= Status quo state =

Term from power transition theory

Status quo state is a term from power transition theory within the wider field of international relations. It is used to describe states, that unlike revisionist states, see the international system of states, international law and often even free market economics as integral aspects of the international spectrum that should be upheld.

Status-quo states strive to preserve things as they are, whereas revisionists seek to change things in international politics. When scholars categorize states as revisionist or status-quo seeking they are able to explain important outcomes in international politics, such as war and peace.

Generally, there is a direct correlation between a state's hegemony, both political and economic, and its standing as either a status quo state or a revisionist state. Powerful and influential nations in international relations such as the United Kingdom, France and other nations like Japan who have benefited from Western liberalism, are likely to fall under the category of status quos states, while North Korea, Iran, and other nations dissatisfied with their place on the international stage are often considered revisionist states.

== Characteristics of status-quo states ==
A system consisting mostly of status-quo states need not devolve into war. Moreover, if status-quo states recognize each other as such and are not threatened by each other, they should be confronted with fewer cooperation-inhibiting problems (e.g., relative gain concerns) than they would if they feared others' intentions.

In The Origins of Revisionist and Status-Quo States, Davidson mentions that according to the neoclassical realist framework, it points toward "new facts", where they explain that periods of "concert" can occur when all or most states are committed to preserving the status quo.
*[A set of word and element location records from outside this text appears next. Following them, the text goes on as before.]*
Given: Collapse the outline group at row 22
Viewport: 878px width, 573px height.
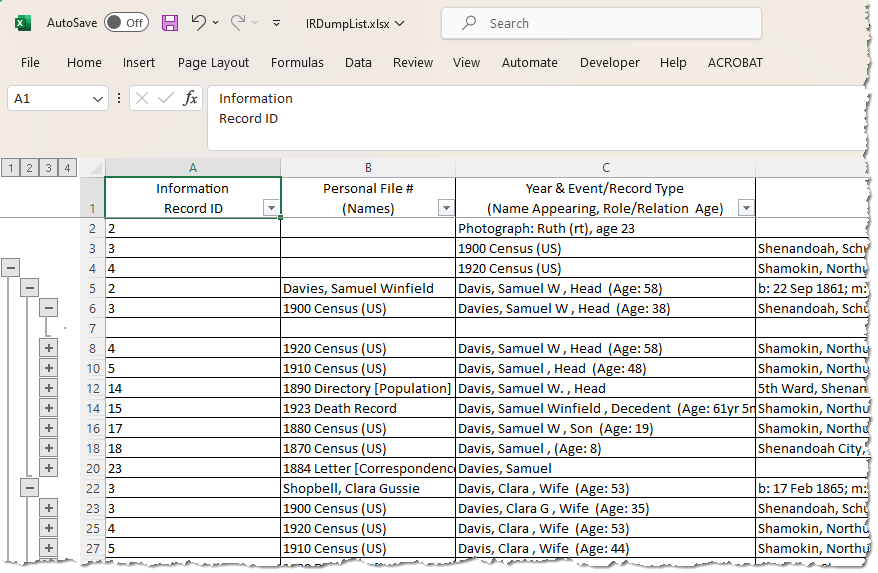Looking at the screenshot, I should 29,487.
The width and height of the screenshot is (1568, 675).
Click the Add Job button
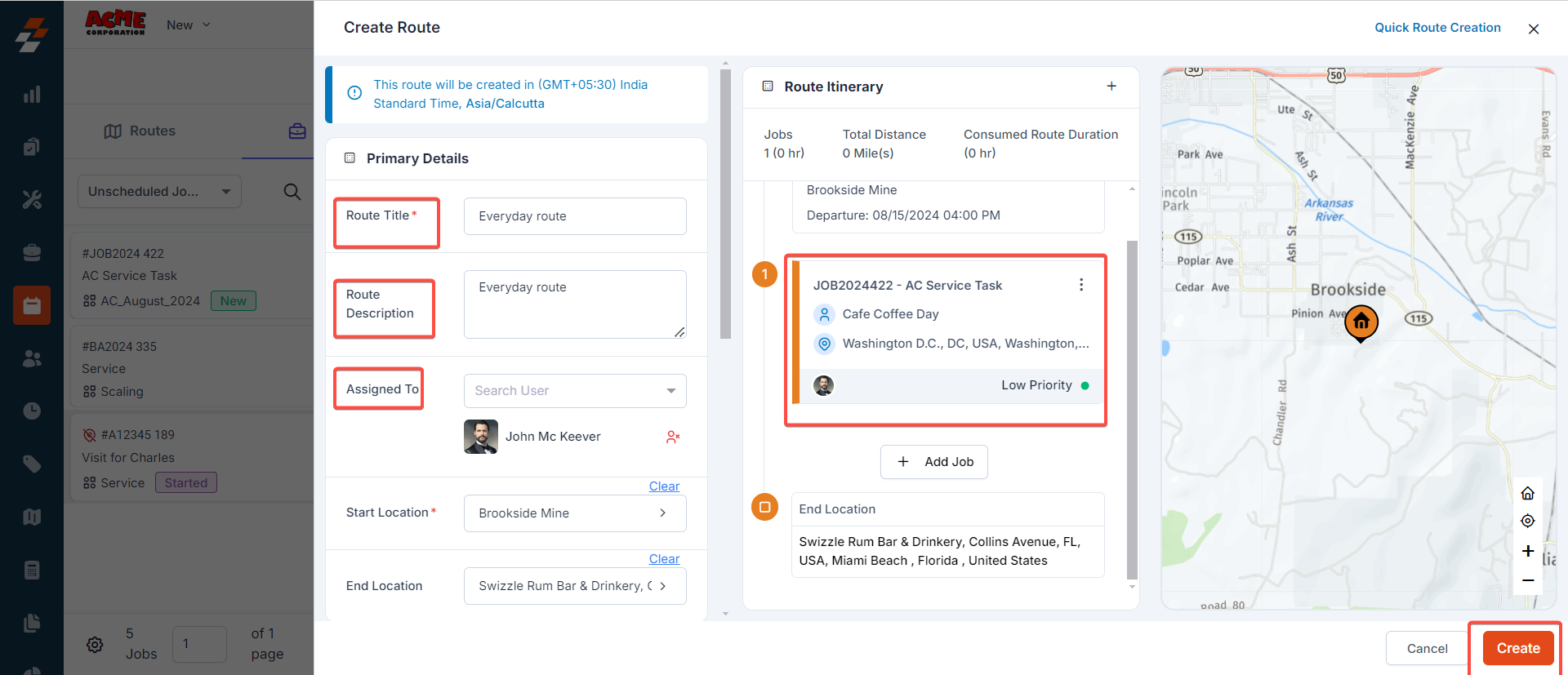coord(933,462)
The author also explains this with the example of the Concert of Europe in which states were able to hold those norms and follow those rules because they were status-quo seekers and understood that their neighbors were also committed to the status quo.

Revisionist and status-quo states have been the core of the history of international relations, as the history of great power war and peace may be seen as a series of clashes between revisionists and status-quo seekers. Moreover, status-quo states may ally with the most powerful state in the system if it is also a status-quo state, because they should not fear such a state and because they prefer to have defensive coalitions that are too large rather than too small.